### Directions for this task
Please return the whole listing, character for character.
┏━━
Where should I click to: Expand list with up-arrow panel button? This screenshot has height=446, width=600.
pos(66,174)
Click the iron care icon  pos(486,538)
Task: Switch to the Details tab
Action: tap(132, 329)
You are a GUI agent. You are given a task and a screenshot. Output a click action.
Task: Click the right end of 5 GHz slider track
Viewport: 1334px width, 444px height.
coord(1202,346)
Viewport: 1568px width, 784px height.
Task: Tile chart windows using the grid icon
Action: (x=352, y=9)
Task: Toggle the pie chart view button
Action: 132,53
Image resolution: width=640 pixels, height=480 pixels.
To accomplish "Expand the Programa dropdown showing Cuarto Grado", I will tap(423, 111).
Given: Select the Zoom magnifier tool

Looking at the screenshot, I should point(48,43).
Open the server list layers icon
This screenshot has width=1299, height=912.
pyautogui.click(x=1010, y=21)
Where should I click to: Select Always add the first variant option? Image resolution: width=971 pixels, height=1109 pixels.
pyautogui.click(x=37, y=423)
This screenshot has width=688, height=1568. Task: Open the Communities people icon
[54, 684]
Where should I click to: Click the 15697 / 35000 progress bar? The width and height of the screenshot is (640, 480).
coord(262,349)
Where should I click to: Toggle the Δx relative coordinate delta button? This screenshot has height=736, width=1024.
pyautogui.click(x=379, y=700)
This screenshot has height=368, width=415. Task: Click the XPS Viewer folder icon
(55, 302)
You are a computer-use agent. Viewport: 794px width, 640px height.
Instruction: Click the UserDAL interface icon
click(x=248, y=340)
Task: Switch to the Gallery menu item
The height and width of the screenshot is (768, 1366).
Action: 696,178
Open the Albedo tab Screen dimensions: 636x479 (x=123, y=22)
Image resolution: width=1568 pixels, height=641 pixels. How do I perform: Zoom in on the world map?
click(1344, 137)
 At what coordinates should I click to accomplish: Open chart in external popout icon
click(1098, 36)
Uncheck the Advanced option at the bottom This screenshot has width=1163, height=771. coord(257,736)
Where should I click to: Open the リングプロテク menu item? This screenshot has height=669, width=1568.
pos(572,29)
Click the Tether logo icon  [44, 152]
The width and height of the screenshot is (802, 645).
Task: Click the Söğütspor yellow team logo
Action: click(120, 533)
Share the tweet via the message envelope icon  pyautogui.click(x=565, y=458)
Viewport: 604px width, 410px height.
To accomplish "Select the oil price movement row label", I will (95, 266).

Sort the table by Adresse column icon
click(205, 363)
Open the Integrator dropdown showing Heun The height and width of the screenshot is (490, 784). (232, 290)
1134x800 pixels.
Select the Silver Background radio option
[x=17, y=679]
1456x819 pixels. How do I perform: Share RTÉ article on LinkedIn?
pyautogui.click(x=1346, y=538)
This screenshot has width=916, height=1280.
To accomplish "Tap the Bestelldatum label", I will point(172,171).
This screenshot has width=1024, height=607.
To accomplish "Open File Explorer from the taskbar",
┗━━
### Result of the exercise
Where should I click to: Expand list with up-arrow panel button? This screenshot has height=446, width=600.
pos(66,174)
Click the iron care icon  pos(486,538)
Task: Switch to the Details tab
Action: tap(132, 329)
You are a GUI agent. You are given a task and a screenshot. Output a click action.
Task: Click the right end of 5 GHz slider track
Viewport: 1334px width, 444px height.
coord(1202,346)
Viewport: 1568px width, 784px height.
Task: Tile chart windows using the grid icon
Action: (x=352, y=9)
Task: Toggle the pie chart view button
Action: 132,53
Image resolution: width=640 pixels, height=480 pixels.
To accomplish "Expand the Programa dropdown showing Cuarto Grado", I will tap(423, 111).
Given: Select the Zoom magnifier tool

Looking at the screenshot, I should point(48,43).
Open the server list layers icon
This screenshot has width=1299, height=912.
pyautogui.click(x=1010, y=21)
Where should I click to: Select Always add the first variant option? Image resolution: width=971 pixels, height=1109 pixels.
pyautogui.click(x=37, y=423)
This screenshot has width=688, height=1568. Task: Open the Communities people icon
[54, 684]
Where should I click to: Click the 15697 / 35000 progress bar? The width and height of the screenshot is (640, 480).
coord(262,349)
Where should I click to: Toggle the Δx relative coordinate delta button? This screenshot has height=736, width=1024.
pyautogui.click(x=379, y=700)
This screenshot has height=368, width=415. Task: Click the XPS Viewer folder icon
(55, 302)
You are a computer-use agent. Viewport: 794px width, 640px height.
Instruction: Click the UserDAL interface icon
click(x=248, y=340)
Task: Switch to the Gallery menu item
The height and width of the screenshot is (768, 1366).
Action: 696,178
Open the Albedo tab Screen dimensions: 636x479 (x=123, y=22)
Image resolution: width=1568 pixels, height=641 pixels. How do I perform: Zoom in on the world map?
click(1344, 137)
 At what coordinates should I click to accomplish: Open chart in external popout icon
click(1098, 36)
Uncheck the Advanced option at the bottom This screenshot has width=1163, height=771. coord(257,736)
Where should I click to: Open the リングプロテク menu item? This screenshot has height=669, width=1568.
pos(572,29)
Click the Tether logo icon  [44, 152]
The width and height of the screenshot is (802, 645).
Task: Click the Söğütspor yellow team logo
Action: click(120, 533)
Share the tweet via the message envelope icon  pyautogui.click(x=565, y=458)
Viewport: 604px width, 410px height.
To accomplish "Select the oil price movement row label", I will (95, 266).

Sort the table by Adresse column icon
click(205, 363)
Open the Integrator dropdown showing Heun The height and width of the screenshot is (490, 784). (232, 290)
1134x800 pixels.
Select the Silver Background radio option
[x=17, y=679]
1456x819 pixels. How do I perform: Share RTÉ article on LinkedIn?
pyautogui.click(x=1346, y=538)
This screenshot has width=916, height=1280.
To accomplish "Tap the Bestelldatum label", I will point(172,171).
This screenshot has width=1024, height=607.
To accomplish "Open File Explorer from the taskbar",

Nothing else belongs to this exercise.